PROMPT - Emit the entire listing verbatim.

-------------------------

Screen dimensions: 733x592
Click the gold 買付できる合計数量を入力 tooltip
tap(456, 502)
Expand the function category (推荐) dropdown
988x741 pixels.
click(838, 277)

-------------------------

EXERCISE OUTPUT -
Screen dimensions: 733x592
Click the gold 買付できる合計数量を入力 tooltip
tap(456, 502)
Expand the function category (推荐) dropdown
988x741 pixels.
click(838, 277)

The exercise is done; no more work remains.